TO DO — Give back, word for word, the lines in the listing below from the one holding "Sort by the Thấp nhất column header" down to the one holding "Viewport: 770px width, 364px height.", both ends included.

INPUT MATERIAL —
========================

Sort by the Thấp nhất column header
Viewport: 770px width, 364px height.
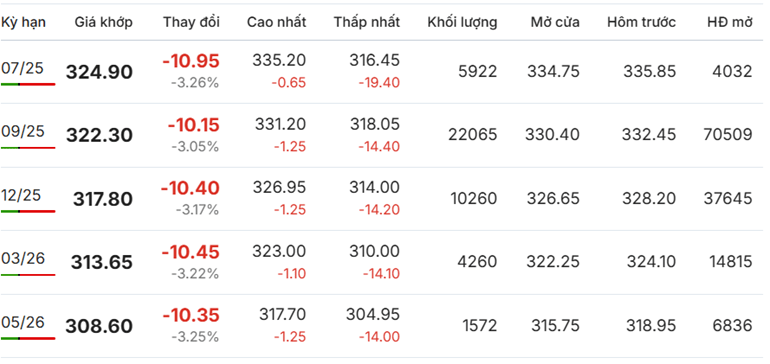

========================

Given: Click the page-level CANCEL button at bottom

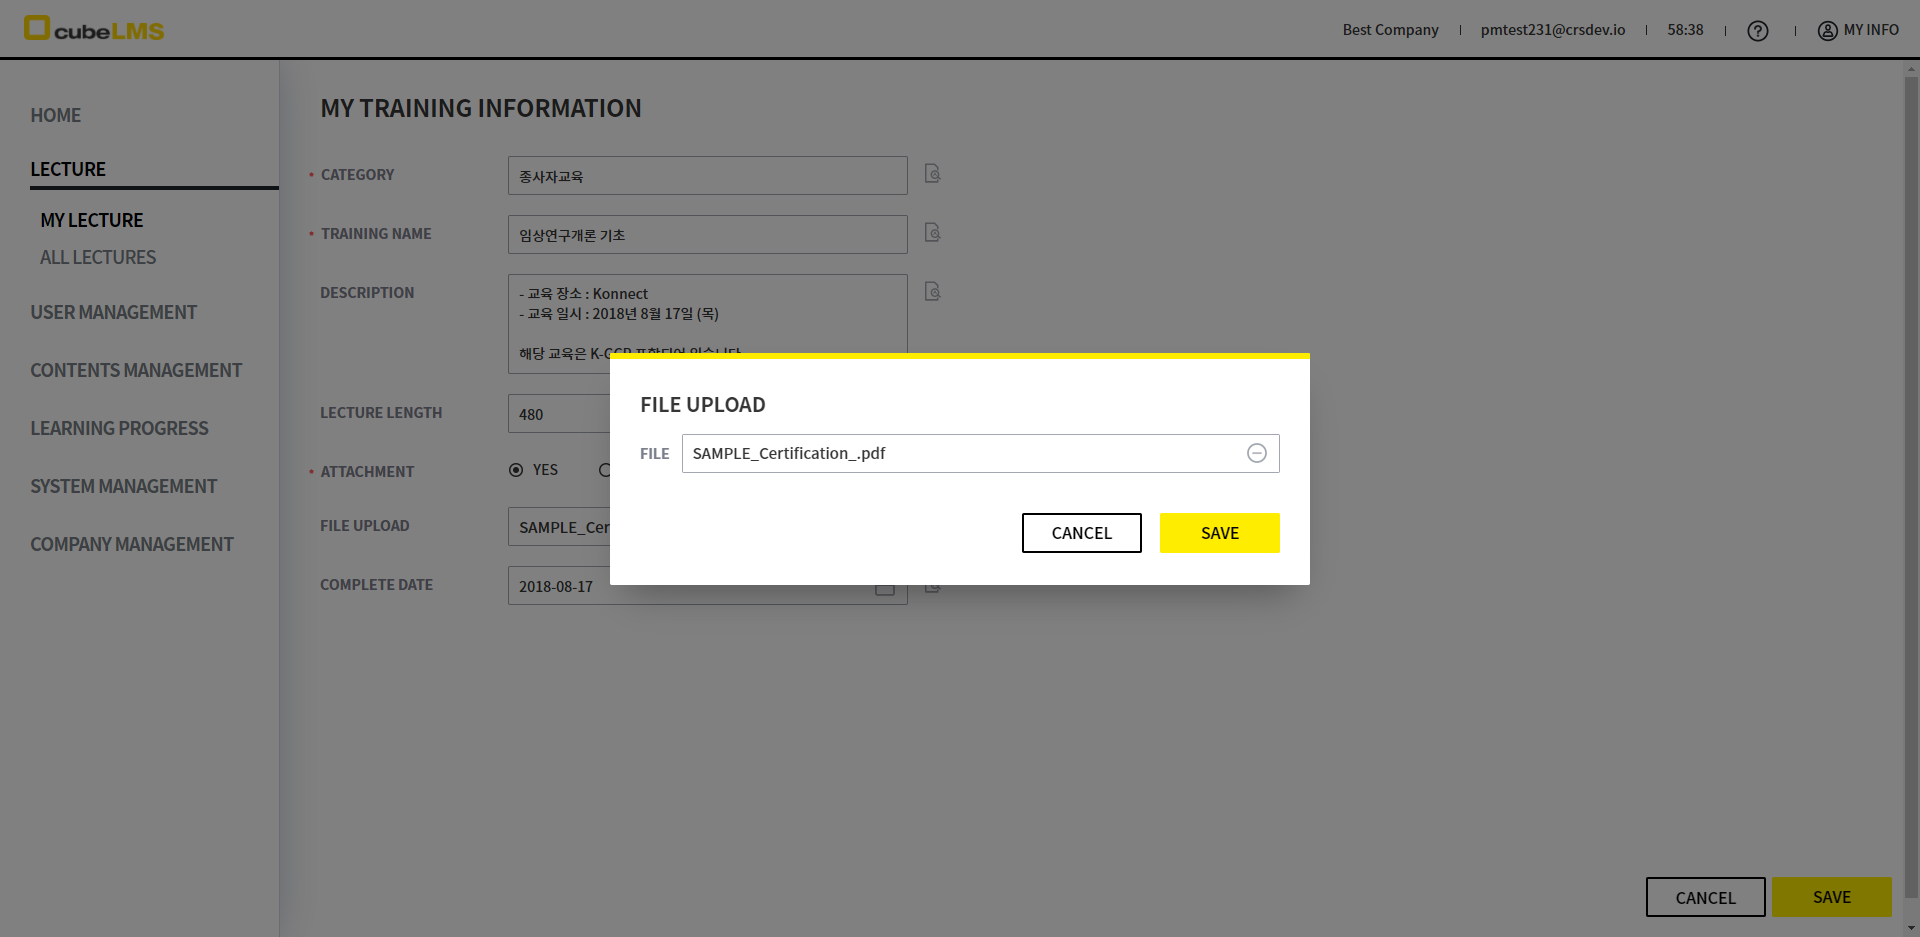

========================

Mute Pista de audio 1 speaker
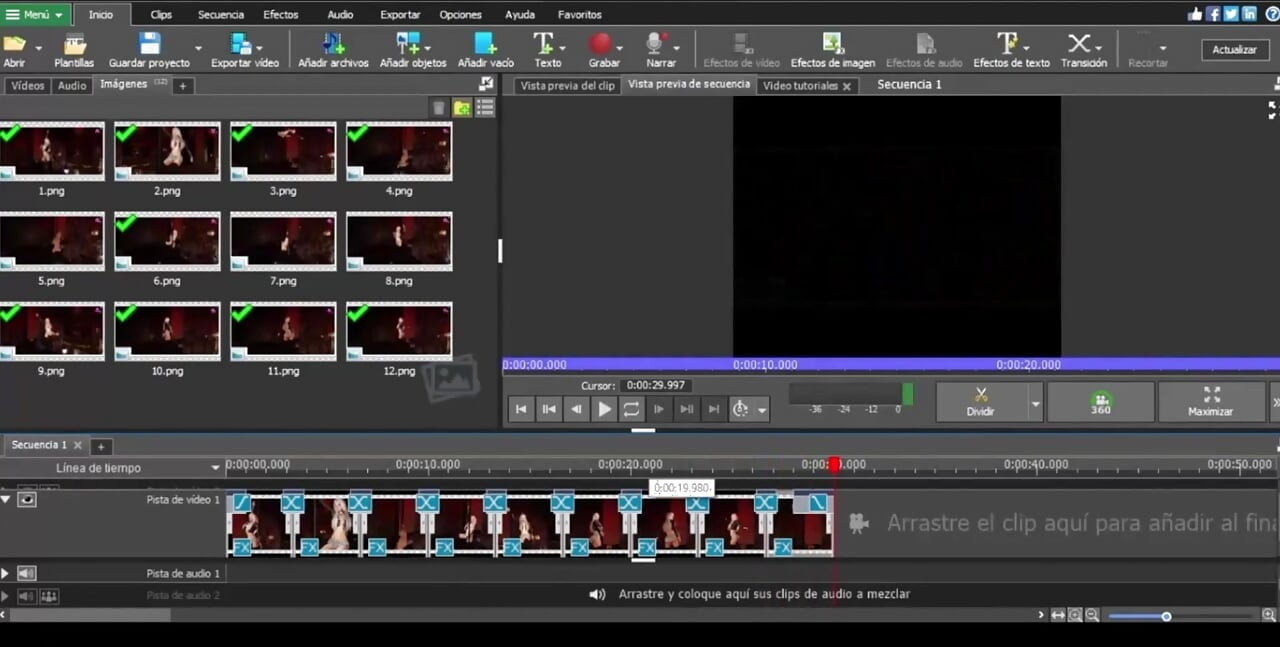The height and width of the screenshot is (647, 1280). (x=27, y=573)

========================

ANSWER TO THE PROBLEM —
Sort by the Thấp nhất column header
Viewport: 770px width, 364px height.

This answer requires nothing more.